Eight steps to creating better advertising

By Jerry W. Thomas, President and CEO, Decision Analyst

Jerry W. Thomas is the president and CEO of Decision Analyst.

Advertising is all about changing human behavior. It’s a powerful tool, if used properly, to persuade people to think and act differently. Advertising can be used to achieve evil ends but it can also be used to pursue noble purposes and great causes. For example, advertising can encourage us to drink alcohol responsibly, buckle our seatbelts, drive within the speed limit or go vote. Advertising can also suggest that we eat more chicken and buy more peanut butter. In the hands of skillful marketing executives and expert researchers, the promise of advertising is the power to change the world. 

Advertising can:  

  • build brand awareness
  • set the consumer’s mental agenda (what they think about)
  • communicate facts and information
  • change behavior through the power of suggestion
  • evoke strong emotions and link those emotions to the brand
  • create a model or ideal that consumers choose to identify with

Infographic showing the eight steps to creating better advertising.

So, how can a client, advertising agency and research agency work together to create effective advertising?

1. Strategy

Sound strategy, based on facts and evidence, is essential to the creation of effective advertising. Good upfront research plays a crucial role in identifying strategy possibilities. Positioning and messaging concepts can be tested among target audiences to create a map, or a blueprint, for a brand’s advertising. Strategy concepts should be developed and tested before any advertising is created.

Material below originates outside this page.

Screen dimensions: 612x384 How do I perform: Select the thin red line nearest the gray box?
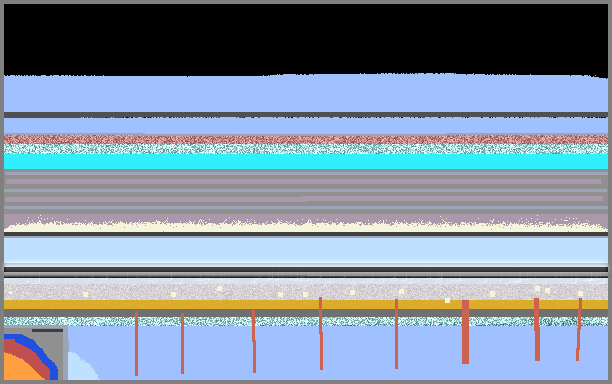136,343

2. The right target market


Targeting is a key element of strategy and deciding who to target is not a simple matter. Identification of an optimal target market can be determined as a byproduct of strategy concept testing. Who is responding most positively to the winning strategy concepts? We have seen great advertising campaigns fail because they were aimed at the wrong audience.

3. Advertising testing

It’s best to test new creative at the storyboard or animatic stage (i.e., the rough stage) and at the final production stage. Early-stage testing allows rough commercials to be tweaked and fine-tuned before you spend the big dollars on final production. Testing the finished commercials gives you extra assurance that your advertising is on strategy and working. Testing also provides the diagnostics to help your creative team take a marginal commercial and edit it into a much stronger one. Testing (or pre-testing, as it’s sometimes called) is the feedback loop that leads to constant improvement.

4. One testing system

Use the same testing system consistently. There is no perfect advertising testing system. Some are better than others, but any system will help improve your advertising. The secret is for everyone to learn a testing system so that they fully understand how to interpret the results. The better everyone understands how the system works, the better advertising will become in the long run.

5. Competitive benchmarking

General normative databases are not good benchmarks to evaluate your advertising. Norms tend to be too low a bar because normative data contains many failed commercials. The long-term objective is evolving action standards. One way to develop good action standards is competitive benchmarking. Test your major competitors’ commercials so you can make sure your advertising is better. Through this type of competitive benchmarking, you can begin to develop good action standards (i.e., test scores that will lead to increased sales).

6. Modeling

Use a mathematical model or scoring system that takes multiple measures into account and derives an overall score for each ad execution. It doesn’t matter that an ad has great persuasion if it does not register the brand name. It doesn’t matter that an ad registers the brand name if no one notices the commercial itself. An ad must attract attention, register the brand name, communicate core messages and/or images and create interest in buying the brand. Advertising must do multiple things to be effective. All the key variables must be put together intelligently to come up with a composite model of advertising effectiveness.

7. Human judgment

Look at all the ad-testing results holistically. Review the research findings in relation to the objectives of your marketing plan. Read the open-ended questions and study the diagnostics so that, even if a commercial fails, you are learning how to make the next one better. Take all the survey questions and results, as well as marketing variables and competitive conditions, into account. Don’t blindly accept the test results. Informed human judgment remains important.

8. Continuous improvement

Clients and agencies need to accept that continuous advertising improvement is the goal. Advertising creative executions should be tweaked and refined based on pre-testing feedback to make sure they are on strategy. Repeated ad pre-testing provides a powerful feedback loop so that a brand’s advertising can become better and better over time. If a company and its agency pay close attention to the ad-testing results, advertising can become a powerful platform for long-term brand growth.

Good advertising is extremely powerful, and long-term continuity of on-strategy advertising maximizes its power. We have seen brands transformed through great advertising. We have seen companies destroyed through poor advertising. Short-term advertising works by building awareness, educating and setting the agenda. It works long-term by projecting a brand image and attaching strong emotions to the brand. The potential and promise of good advertising should never be underestimated.